Le Trésor américain, via une délégation en visite au Liban la semaine dernière, a pressé le Liban d’entreprendre des réformes structurelles nécessaires pour être aidé. Il a surtout exigé d’endiguer les flux monétaires passant par le Liban et envoyés à des organisations jugées terroristes.
Une délégation du Trésor américain menée par un haut fonctionnaire s’est entretenue la semaine dernière, loin des feux de la rampe, avec le président de la Commission parlementaire des finances et du budget, Ibrahim Kanaan, et les députés Fouad Makhzoumi, Ghassan Hasbani et Ghada Ayoub. La délégation a également rencontré le Premier vice-gouverneur de la Banque du Liban (BDL), Wassim Mansouri. Il convient toutefois de noter que cette réunion n’est pas une première, puisque le Trésor américain effectue régulièrement de telles rencontres.
Des sources ont indiqué à Ici Beyrouth que les inquiétudes du Trésor américain portent sur l'économie croissante du cash qui pourrait être utilisée pour financer des organisations désignées comme terroristes dans la région. Le Trésor US aurait même insinué que, sans mesures prises pour contrer ces flux monétaires, il serait quasiment impossible pour le Liban d'obtenir des financements pour sortir de la crise économique et financière dans laquelle il est plongé.
La délégation a par ailleurs réclamé une réforme du secteur bancaire afin de recouvrer la confiance et réduire cette économie du cash. À noter que, selon la Banque mondiale, l’économie du cash représente au Liban 47% du PIB, soit 9,5 milliards de dollars.
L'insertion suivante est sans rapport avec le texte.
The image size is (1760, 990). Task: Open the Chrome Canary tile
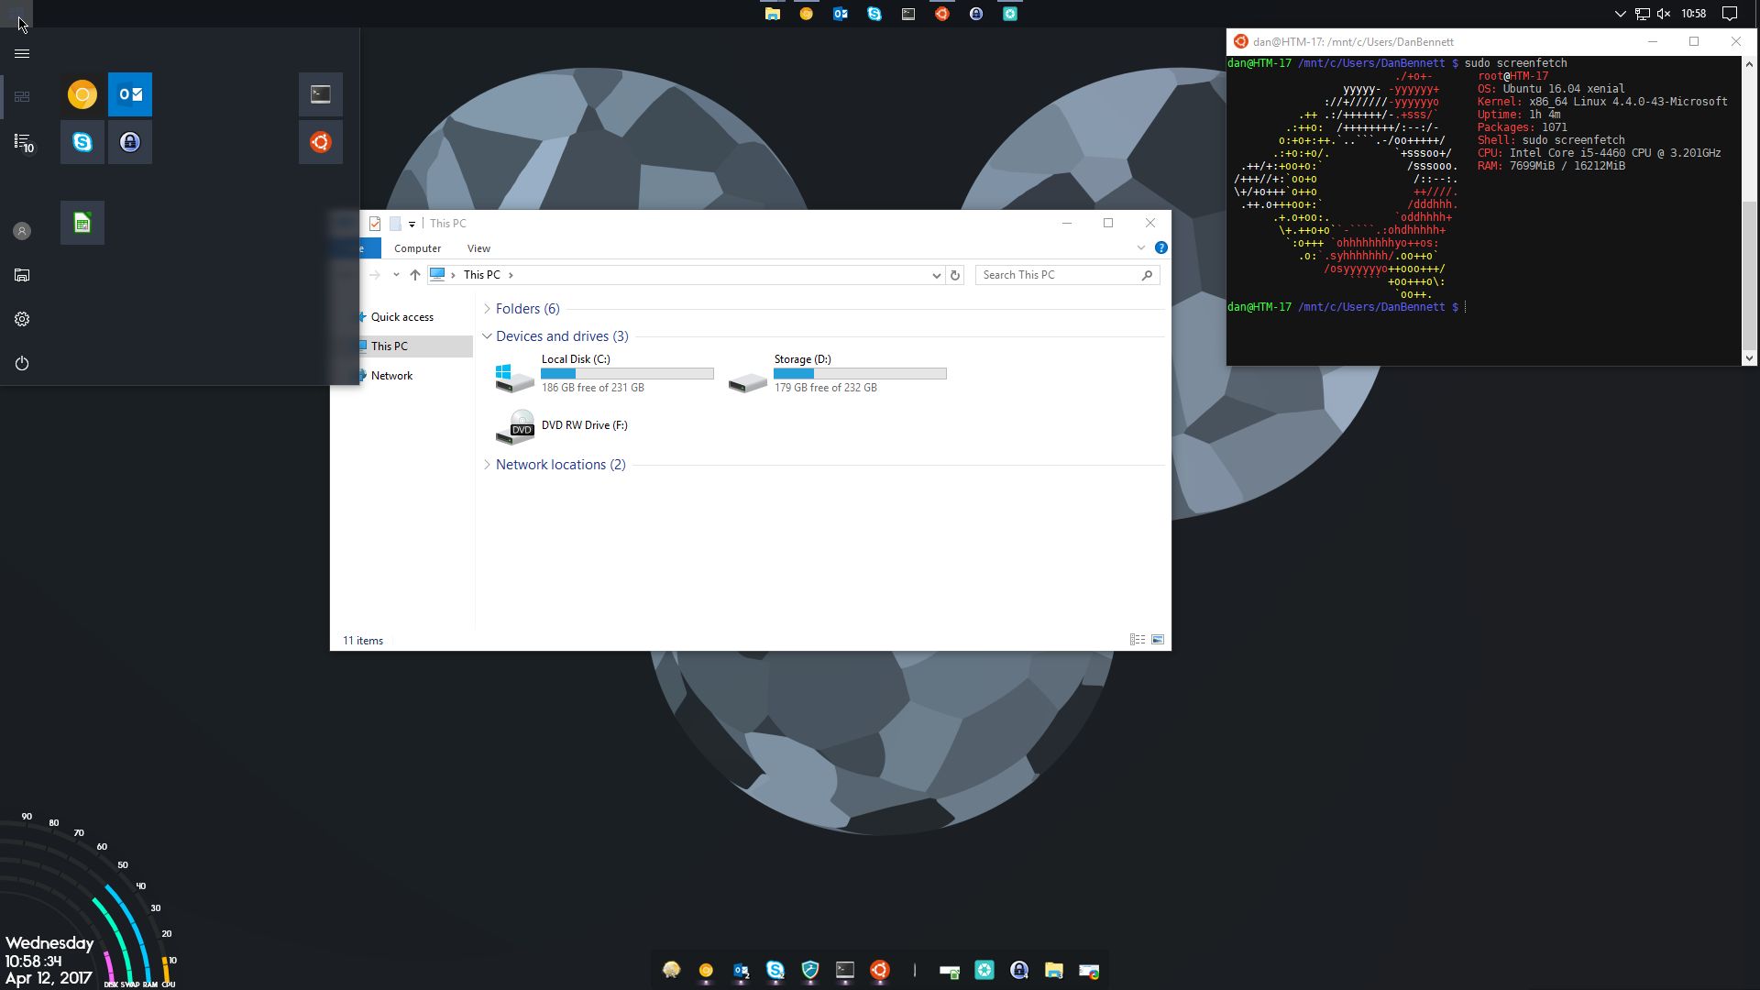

Elle a, en outre, exprimé le risque que le Liban soit inscrit sur la liste grise du Groupe d’action financière (GAFI), ce qui aurait pour conséquence que les banques correspondantes cessent de traiter avec les banques libanaises. «Toutefois, une telle mesure constituerait un élément supplémentaire pour aider l’économie du cash et non l’inverse», explique la source. Et celle-ci d’ajouter qu’«une répression contre les prestataires de services en espèces consisterait à renforcer la réglementation sur les points de transfert et de change et à intensifier immédiatement l'application des lois. Parce qu'une réforme du secteur bancaire prendrait plus de temps et pourrait ne pas conduire aux résultats escomptés à court terme ».
Rappelons que le GAFI, un organisme de surveillance de la criminalité financière, a publié en juin dernier sa «liste grise» des pays faisant l’objet d’une surveillance particulière en raison de pratiques inadéquates au niveau de la prévention du blanchiment d’argent et du financement du terrorisme. Le Liban ne figurait pas sur cette liste, alors qu’une première évaluation avait fait craindre le contraire.
De plus, dans son rapport paru en décembre dernier, l'organisation a révélé que le Liban est conforme ou largement conforme à 34 recommandations sur 40.
«Cela veut dire que le secteur bancaire au Liban, malgré la grande étendue de l’économie du cash, fait de son mieux pour être compatible avec les normes internationales pour combattre le blanchiment d’argent et le financement du terrorisme», a expliqué l’économiste en chef de la Byblos Bank.
Des transferts de fonds au Hamas et au Hezbollah
Tout a commencé lorsqu’en mars 2020, le Liban a opté pour un défaut de paiement sur 32 milliards de dollars de dette souveraine et ignoré par la suite les conséquences d’un défaut de paiement. Cette négligence a permis la prolifération d’une économie du cash dans des domaines aussi divers que l’immobilier, l’énergie solaire, les produits pharmaceutiques et le commerce illicite du Captagon.
Selon les sources précitées, le Trésor s’est montré particulièrement préoccupé par les mouvements de fonds au Hamas via le Liban, ainsi que les fonds du Hezbollah provenant d'Iran et arrivant au Liban d'où ils sont redirigés. Aussi, a-t-il demandé que des mesures efficaces soient prises par les autorités libanaises pour lutter contre les sociétés de services financiers illégales qui ont profité de l'effondrement du système bancaire. Il a par ailleurs exigé que le Liban respecte les normes mondiales de lutte contre le blanchiment d'argent et le financement du terrorisme.
Une chose demeure certaine: l’économie libanaise nécessite une refonte totale, une fois que l'État et ses institutions seront eux-mêmes réformés et restructurés.